The following documents introduces the types of wood veneer and base materials that are most commonly used in display showcases and interior fixtures.                     You'll get an understanding of different cuts of woods and how they can vary from one piece to another, also the base materis for wood veneer. If you have                   any questions regarding a specific materials listed or have an alternative design you'd like to have quoted, please contact us for more information.

          Veneers and Layup options

           Practised by furniture makers for centuries, veneer pattern matching is a real celebration of skill achieved by matching veneers to create unique patterns.

           With such a vast number of timber species, methods of slicing and layup patterns to choose from, a helpful approach is to break the design choices down                       into the following steps. 



          Timber species

           The choice of what timber species to use is one often dictated by design direction and budget, ranging from a generic wood such as Birch to Ashwood                           with more unusual options available such as Macassar Ebony, American Oak and various wood burls most commonly walnut.   

           Budget inevitably introduces some constraints, but there are also ways to add value through both colour staining and the choice of veneer layup.

          Slicing methods

           This refers to the process of slicing from larger lumber planks or half logs, using knives that move backwards and forward – like slicing a loaf of bread.                             This method best shows figuring of wood e.g. on walnut. 


           QTR Cut: This method of slicing is perpendicular to the annual growth rings of the tree, which creates a very linear grain appearance the result of which is a                   stripy veneer. Plain slice (Flat cut): This is produced from the portion of the tree just below the point where it forks into other branches, which creates a variety             of flame figures. Rotary Cut: The log is turned in a circular motion against a knife peeling off a continuous thin sheet of wood veneer. This is the most effectual             method of producing veneer, resulting in the highest yield. 

          Book Matching

           Successive veneer leaves are laid next to one another which appear to have been turned like pages of a book.  Since the reverse side of one leaf is the mirror                 image of the succeeding leaf, the result is a series of pairs. The craftsperson must choose the veneer leaves carefully to ensure that when 2 pieces are butted up             against each that the grain matches.


           Often used with QTR cut veneers, this is the process in which a sequence of matching veneer leaves are laid in consecutive sheets, creating a continuous display             of uniformity where the joints are less obvious.


           Ideal for enhancing the appearance of a circular table top, this is arguably one of the most spectacular layups that feed out from the centre like a section of a                 pie chart. If laid well it can even resemble a solid wood like a section of tree trunk.


          MDF and PLYWOOD

           While it's hard to match the natural beauty of solid wood, it's an undeniably pricey option. Fortunately, for many projects, the two main substitutes medium                   density fiberboard (MDF) and plywood are less expensive, yet perform just as well or better than solid wood for a wide range of projects, including furniture,                   cabinets, shelves, and decorative accents such as wainscoting. 
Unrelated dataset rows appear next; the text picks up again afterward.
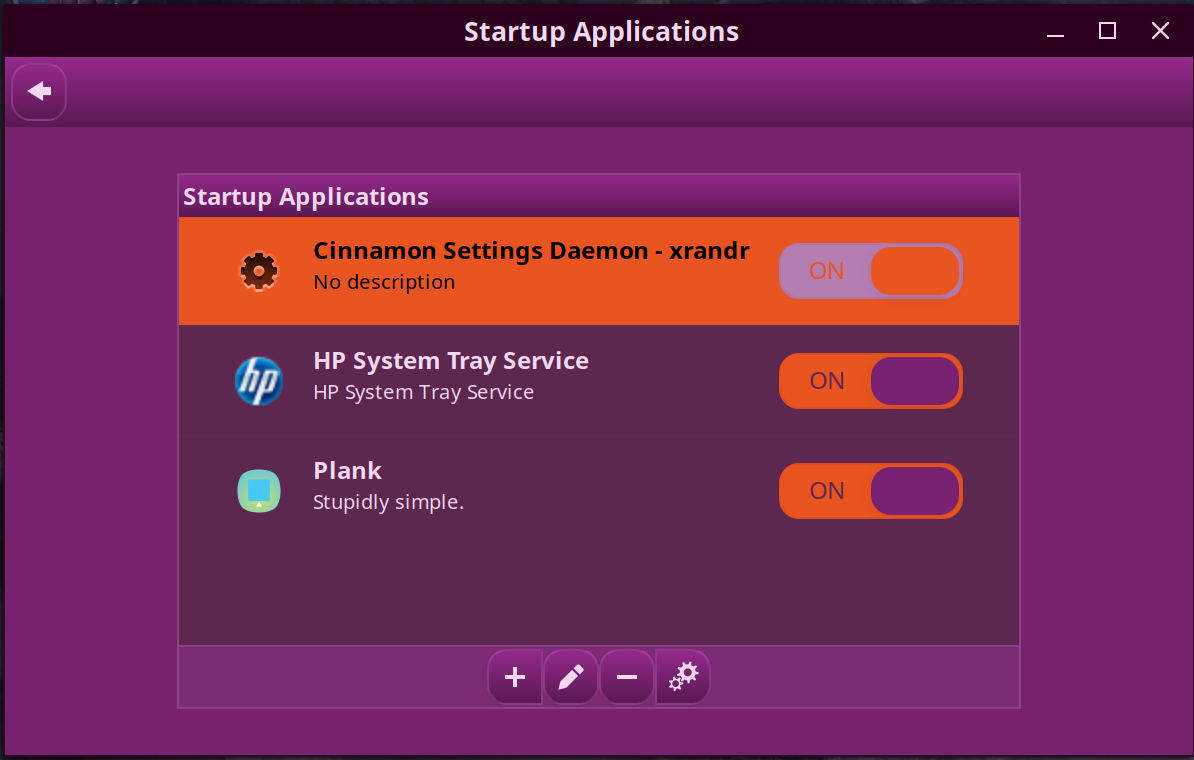Open the custom command gears icon
The width and height of the screenshot is (1194, 760).
tap(683, 677)
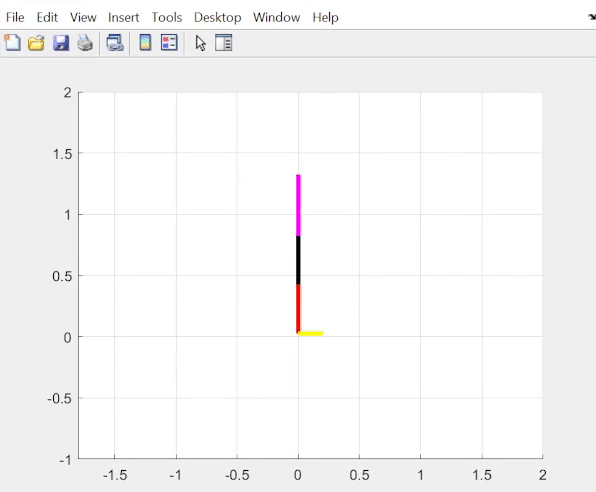Print the figure using the printer icon
The width and height of the screenshot is (596, 492).
click(85, 43)
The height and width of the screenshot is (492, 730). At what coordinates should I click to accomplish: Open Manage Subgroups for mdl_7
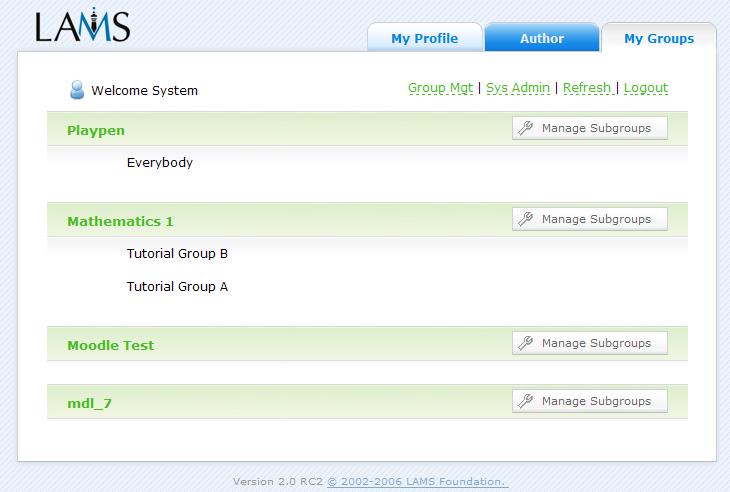click(x=589, y=401)
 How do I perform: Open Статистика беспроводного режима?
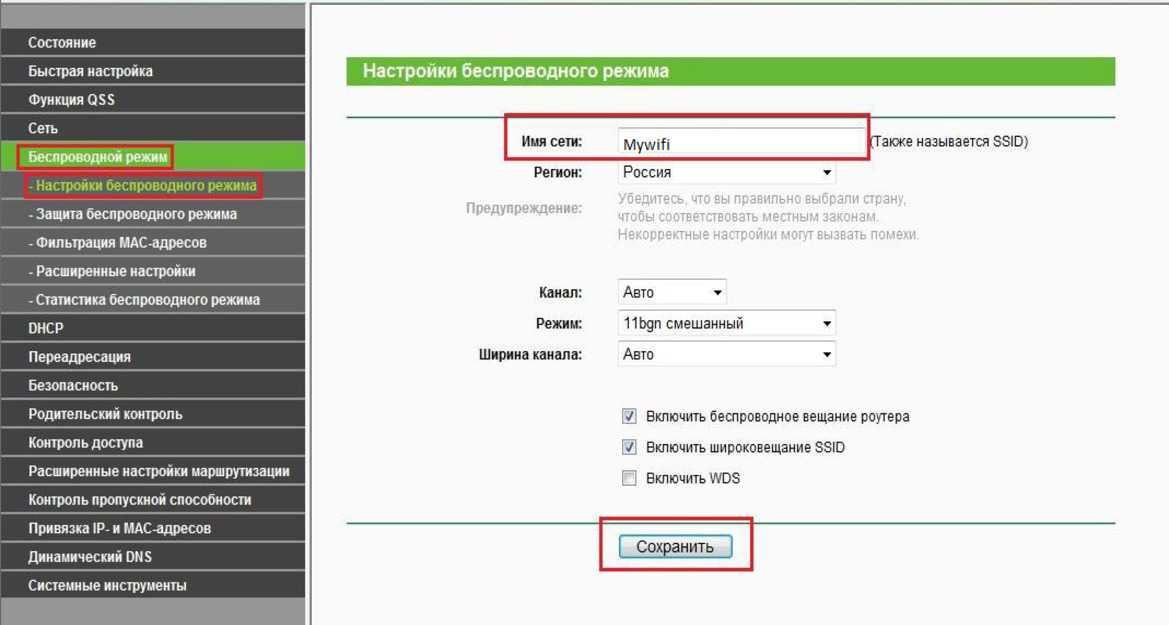point(144,300)
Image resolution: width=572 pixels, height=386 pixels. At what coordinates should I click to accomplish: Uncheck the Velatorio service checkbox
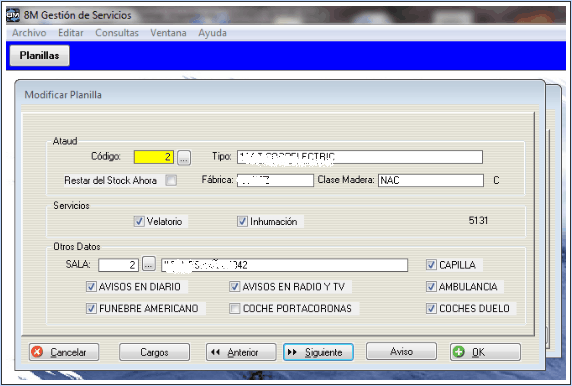(x=139, y=221)
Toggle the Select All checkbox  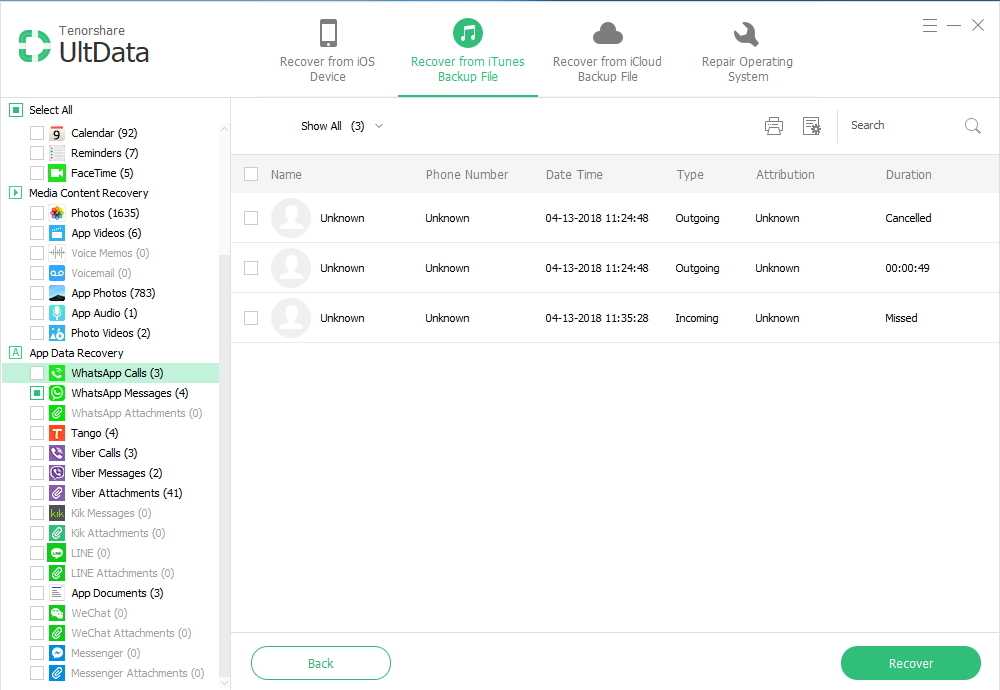(x=16, y=110)
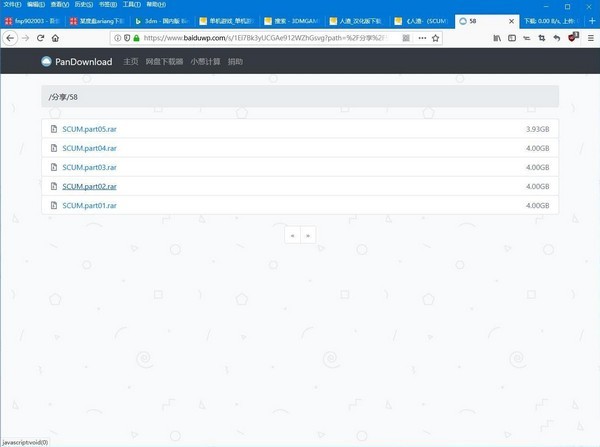Click the browser back arrow button
This screenshot has width=600, height=447.
click(x=10, y=38)
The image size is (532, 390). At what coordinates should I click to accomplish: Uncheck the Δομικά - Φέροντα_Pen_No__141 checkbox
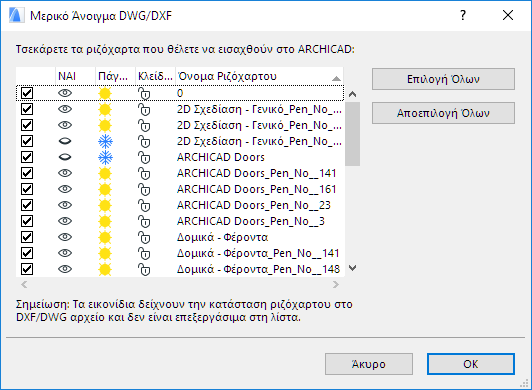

           MDF starts off with hardwood and softwood fibers, which are glued together with various resins, and then subjected to high heat and pressure to form panels.               Plywood undergoes a similar process, but instead of wood fibers, starts off with very thin layers of wood from peeler logs, and the different thicknesses and                   grades - the higher the grade, the higher the price,in general, MDF costs less than plywood.  

           Plywood and MDF are useful materials for many DIY projects around the home. As a general rule, however, MDF is the better choice for indoor furniture or                     decorative use, especially if you want to cut intricately carved trim or designs, and plan on painting the finished project. Plywood is excellent for outdoor use,                 for framing walls or building floors and for projects that require a curve.



           Fire Retardant Board

           MDF and Plywood is one of the most widely used wood products in the building industry. However, MDF and plywood is still subject to catching fire. But with               the use of fire retardants, MDF and plywood can become resistant to fire too.

           Fire retardant board is created by applying a chemical preservative to the MDF and plywood. This chemical preservative helps the MDF and plywood withstand               heat and resist burning. If a fire is to occur, the preservative will help the fire retardant MDF and plywood burn more slowly than untreated wood.

           It also provides more protection against bugs and mold than untreated.


          Alouette Panels

           The Alouette material consists out of 3 collections, the Basic, the Wave and the Sand collection. Each collection contains its own structures which are available in             100 colours. By using CNC cutters it's possible to program larger surfaces and divide these surfaces afterwards, making it possible to create continuing patterns             over different panels.

           The panels are manufactured out of carved MDF with a white coating. The back of the MDF is protected with a melamin sheet to prevent bending caused by                   humidity. The basic panel always have a white coating, from this basic the client can change the surface he chooses either by using standard water based paints.